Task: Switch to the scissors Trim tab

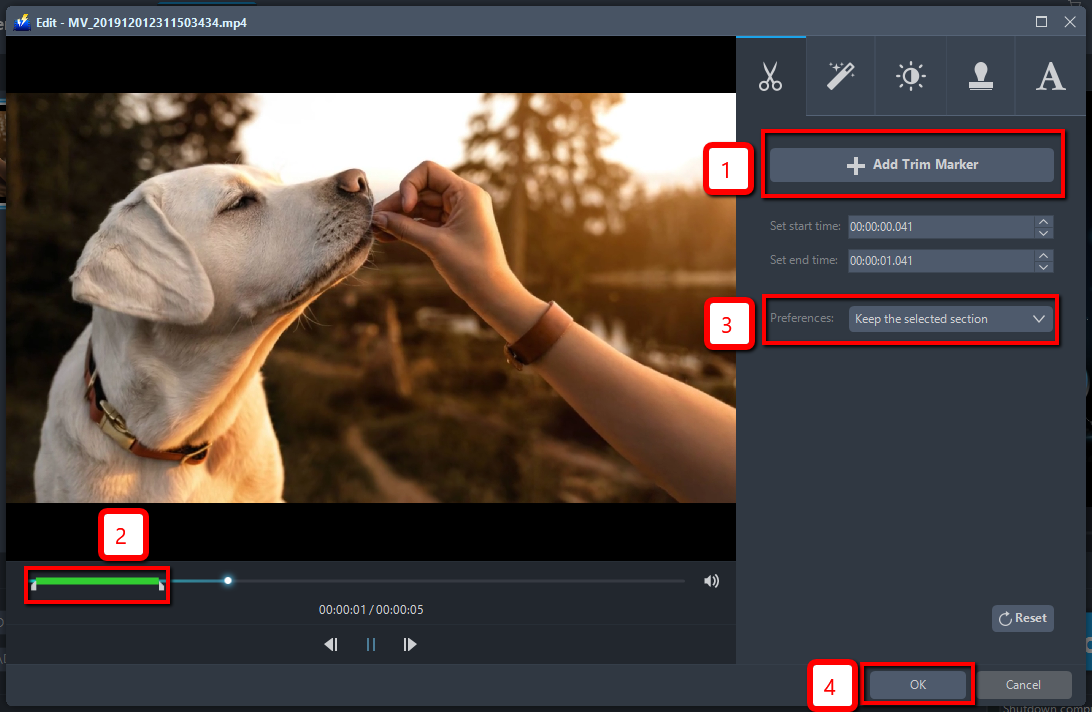Action: pos(770,75)
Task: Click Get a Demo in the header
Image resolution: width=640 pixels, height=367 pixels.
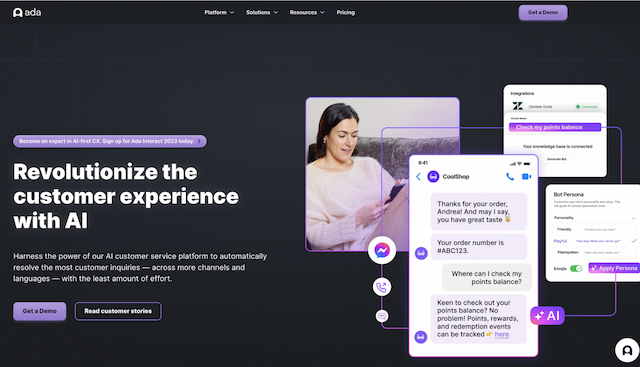Action: (543, 13)
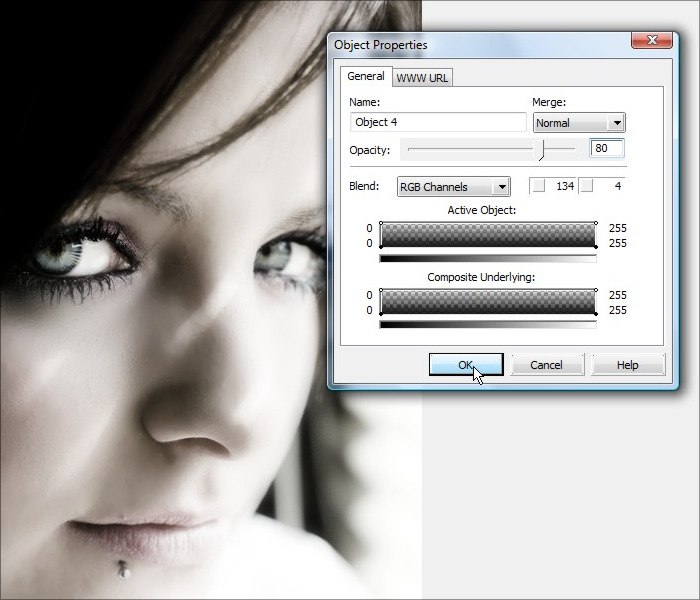Image resolution: width=700 pixels, height=600 pixels.
Task: Click the Name field containing Object 4
Action: (x=438, y=123)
..........
• WORK REQUEST:
Your answer must consist solely of the lines from the one containing "Image resolution: width=640" through the last line of the records above, copied exactly, with every picture left out.

• WRITTEN REPLY:
Image resolution: width=640 pixels, height=367 pixels.
Action: (543, 13)
Image resolution: width=700 pixels, height=600 pixels.
Task: Click the Name field containing Object 4
Action: (x=438, y=123)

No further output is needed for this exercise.